You can do it backward: every matrix $C \in \mathbb{R}_{++}^p$ (the set of all symmetric $p \times p$ PSD matrices) can be decomposed as
$C=O^{T}DO$ where $O$ is an orthonormal matrix
To get $O$, first generate a random basis $(v_1,...,v_p)$ (where $v_i$ are random vectors, typically in $(-1,1)$). From there, use the Gram-Schmidt orthogonalization process to get $(u_1,....,u_p)=O$
$R$ has a number of packages that can do the G-S orthogonalization of a random basis efficiently, that is even for large dimensions, for example the 'far' package. Although you will find the G-S algorithm on wiki, it's probably better not to re-invent the wheel and go for a matlab implementation (one surely exists, i just can't recommend any).
Finally, $D$ is a diagonal matrices whose elements are all positive (this is, again, easy to generate: generate $p$ random numbers, square them, sort them and place them unto the diagonal of a identity $p$ by $p$ matrix).
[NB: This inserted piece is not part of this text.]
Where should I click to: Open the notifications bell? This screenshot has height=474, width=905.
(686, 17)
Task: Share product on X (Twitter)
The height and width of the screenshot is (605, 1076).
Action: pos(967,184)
I have first provided what I now believe is a sub-optimal answer; therefore I edited my answer to start with a better suggestion.
Using vine method
In this thread: How to efficiently generate random positive-semidefinite correlation matrices? -- I described and provided the code for two efficient algorithms of generating random correlation matrices. Both come from a paper by Lewandowski, Kurowicka, and Joe (2009).
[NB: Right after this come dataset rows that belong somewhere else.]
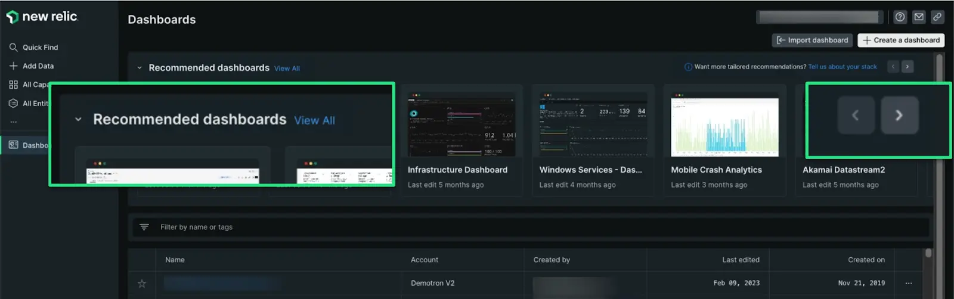
Task: Click Create a dashboard button
Action: click(901, 40)
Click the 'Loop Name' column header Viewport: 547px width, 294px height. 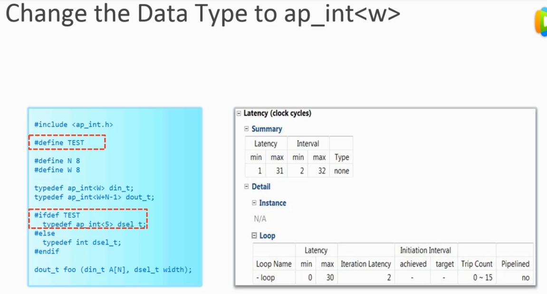pos(274,264)
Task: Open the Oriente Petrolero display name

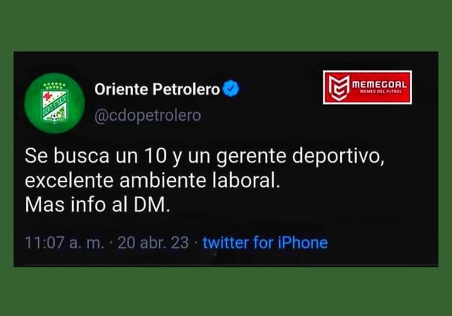Action: tap(157, 89)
Please see my answer there for a lot of figures and matlab code. Here I would only like to say that the vine method allows to generate random correlation matrices with any distribution of partial correlations (note the word "partial") and can be used to generate correlation matrices with large off-diagonal values. Here is the relevant figure from that thread:
The only thing that changes between subplots, is one parameter that controls how much the distribution of partial correlations is concentrated around $\pm 1$. As OP was asking for an approximately normal distribution off-diagonal, here is the plot with histograms of the off-diagonal elements (for the same matrices as above):
I think this distributions are reasonably "normal", and one can see how the standard deviation gradually increases. I should add that the algorithm is very fast. See linked thread for the details.
My original answer
A straight-forward modification of your method might do the trick (depending on how close you want the distribution to be to normal). This answer was inspired by @cardinal's comments above and by @psarka's answer to my own question How to generate a large full-rank random correlation matrix with some strong correlations present?
The trick is to make samples of your $\mathbf X$ correlated (not features, but samples). Here is an example: I generate random matrix $\mathbf X$ of $1000 \times 100$ size (all elements from standard normal), and then add a random number from $[-a/2, a/2]$ to each row, for $a=0,1,2,5$. For $a=0$ the correlation matrix $\mathbf X^\top \mathbf X$ (after standardizing the features) will have off-diagonal elements approximately normally distributed with standard deviation $1/\sqrt{1000}$. For $a>0$, I compute correlation matrix without centering the variables (this preserves the inserted correlations), and the standard deviation of the off-diagonal elements grow with $a$ as shown on this figure (rows correspond to $a=0,1,2,5$):
All these matrices are of course positive definite. Here is the matlab code:
offsets = [0 1 2 5];
n = 1000;
p = 100;
rng(42) %// random seed
figure
for offset = 1:length(offsets)
X = randn(n,p);
for i=1:p
X(:,i) = X(:,i) + (rand-0.5) * offsets(offset);
end
C = 1/(n-1)*transpose(X)*X; %// covariance matrix (non-centred!)
%// convert to correlation
d = diag(C);
C = diag(1./sqrt(d))*C*diag(1./sqrt(d));
%// displaying C
subplot(length(offsets),3,(offset-1)*3+1)
imagesc(C, [-1 1])
%// histogram of the off-diagonal elements
subplot(length(offsets),3,(offset-1)*3+2)
offd = C(logical(ones(size(C))-eye(size(C))));
hist(offd)
xlim([-1 1])
%// QQ-plot to check the normality
subplot(length(offsets),3,(offset-1)*3+3)
qqplot(offd)
%// eigenvalues
eigv = eig(C);
display([num2str(min(eigv),2) ' ... ' num2str(max(eigv),2)])
end
The output of this code (minimum and maximum eigenvalues) is:
0.51 ... 1.7
0.44 ... 8.6
0.32 ... 22
0.1 ... 48
Best Answer
In case anyone also has this problem, I think I found a solution that works for me:
I simulate one correlation matrix, duplicate it and then randomize some values in the duplicate, resulting in the second "condition" matrix. To get this new matrix to be positive semi-definite as well, I use the R function
nearPD()
in theMatrix
package.nearPD()
finds the nearest positive semi-definite by adjusting all values slightly till a result is found that fulfills the criteria. This doesn't give me exactly what I wanted (since all values are adjusted in the new matrix, they don't match exactly with the values in the original matrix) but it's close enough to work in my case.